■ What needs to be done ■
Convert the entries into a numbered list, beginning at the line that contains "Task: Delete Mike Johnson's row" and continuing through the end of the entries. Omit blank lines and leave the pictures out.

--- BEGIN Input records ---

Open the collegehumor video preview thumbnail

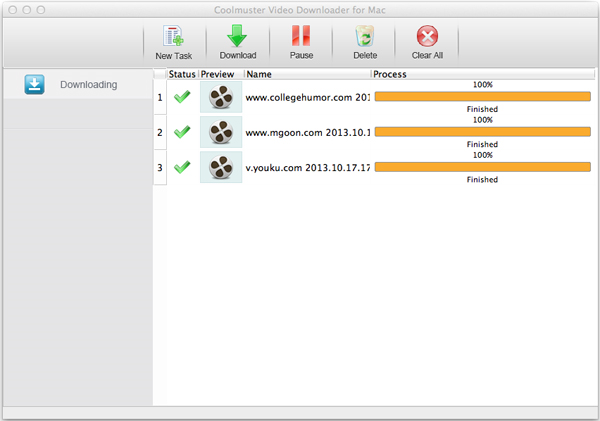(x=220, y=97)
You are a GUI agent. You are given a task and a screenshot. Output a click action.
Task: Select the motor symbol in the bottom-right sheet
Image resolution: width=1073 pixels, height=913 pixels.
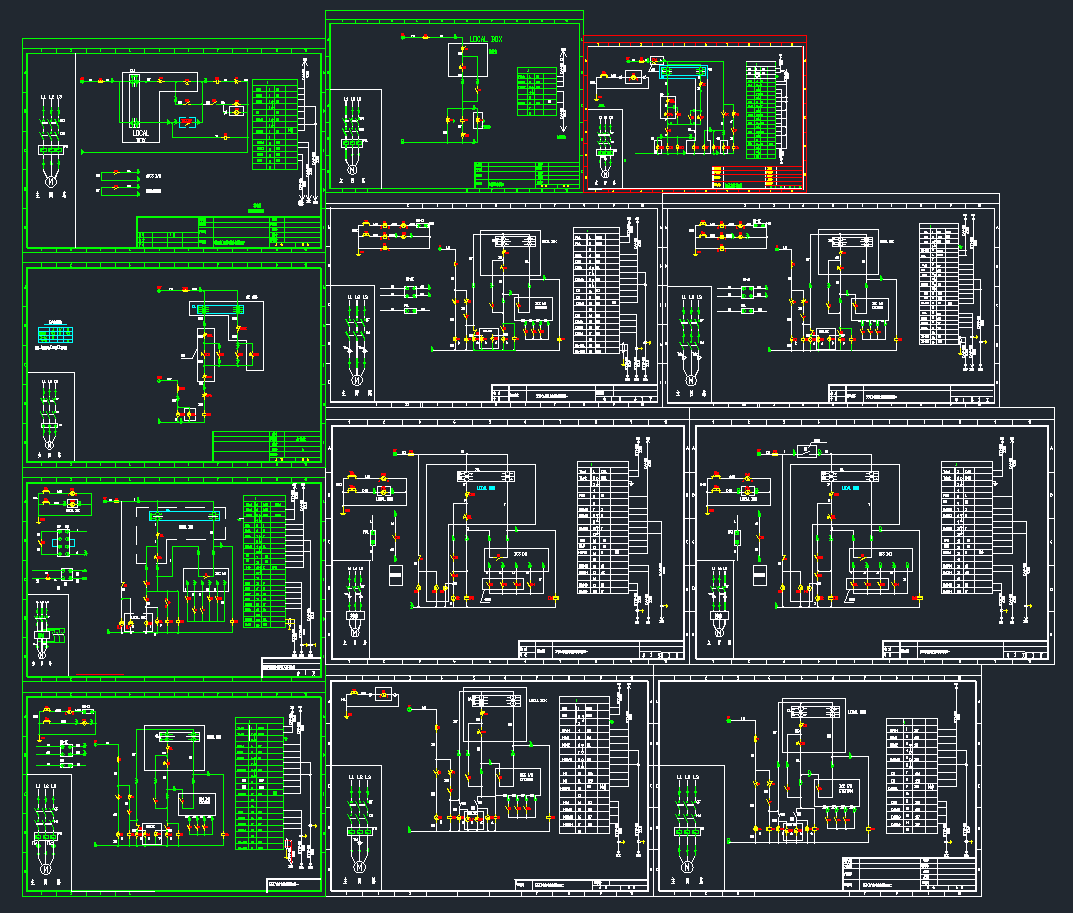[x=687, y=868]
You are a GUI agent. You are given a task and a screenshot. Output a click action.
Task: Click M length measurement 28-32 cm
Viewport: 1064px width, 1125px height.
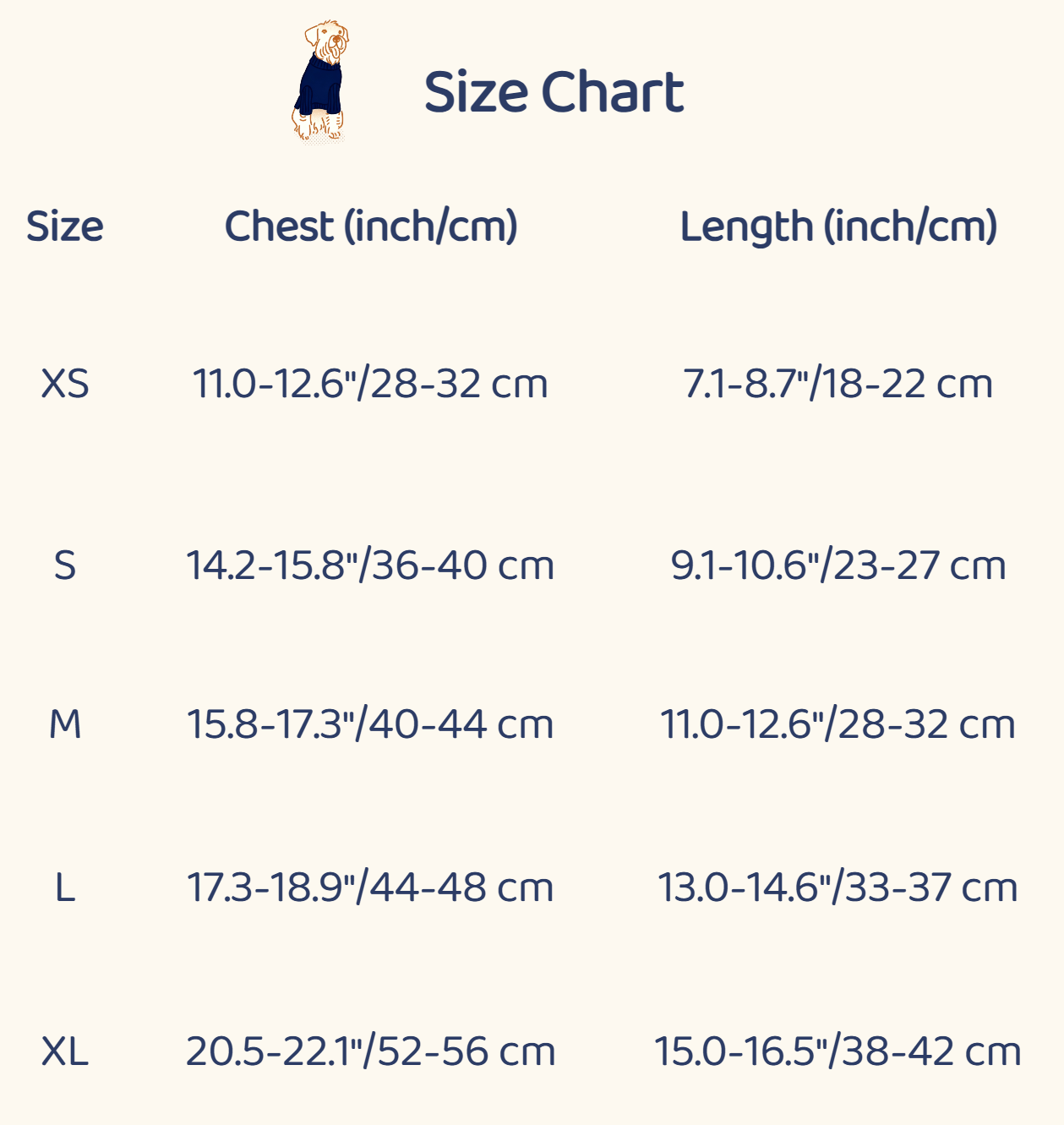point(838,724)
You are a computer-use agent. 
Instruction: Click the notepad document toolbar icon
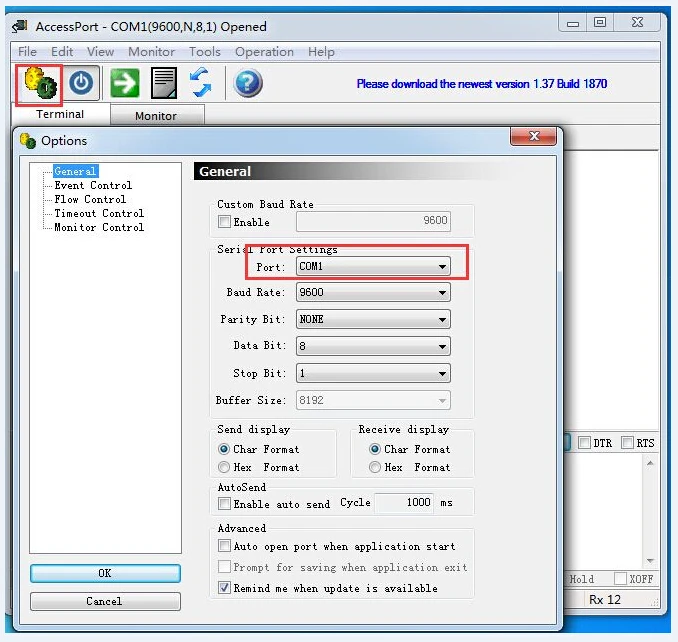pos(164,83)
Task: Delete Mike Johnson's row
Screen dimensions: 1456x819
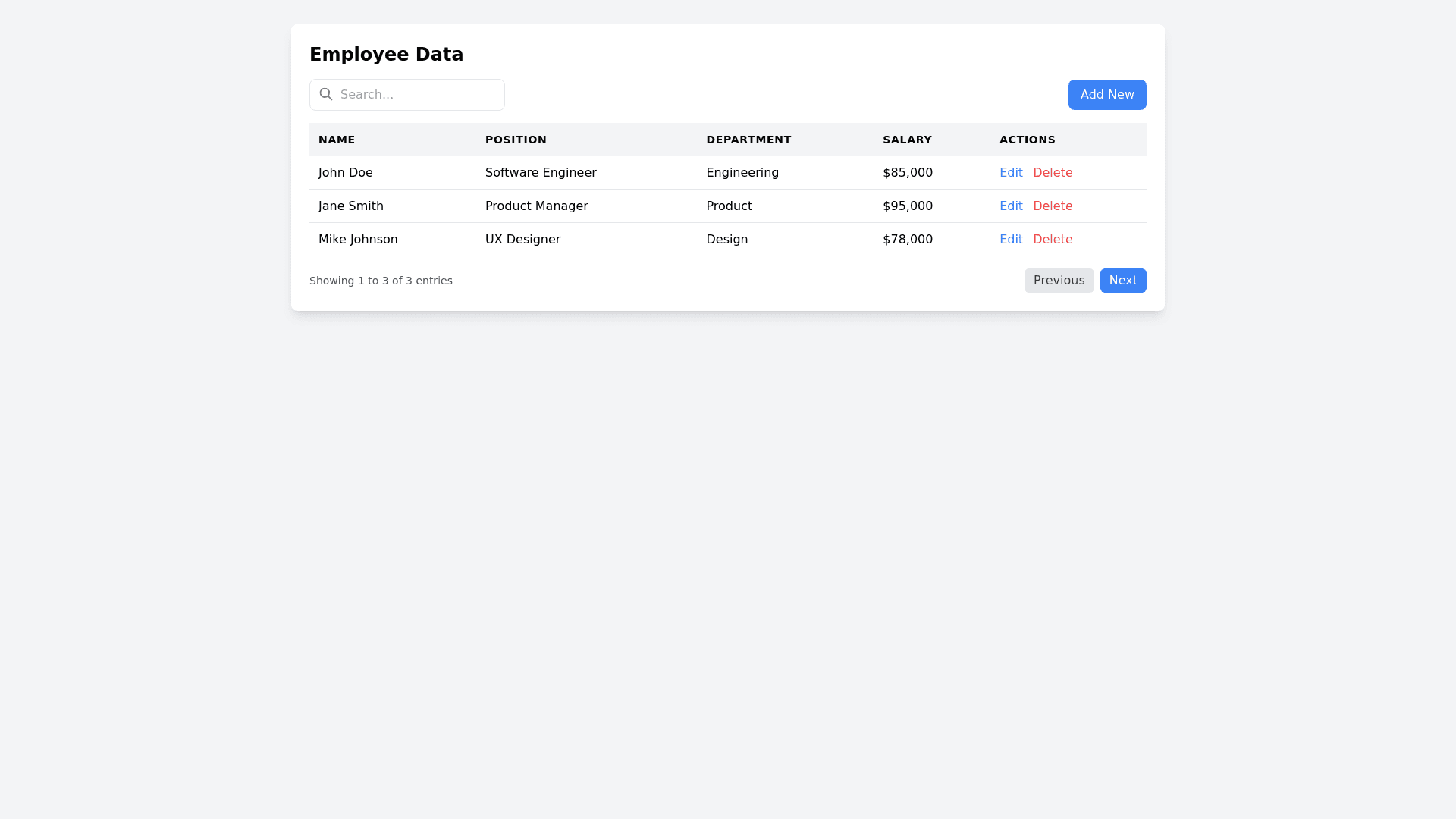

--- END Input records ---

■ Written answer ■
1. Task: Delete Mike Johnson's row
2. Screen dimensions: 1456x819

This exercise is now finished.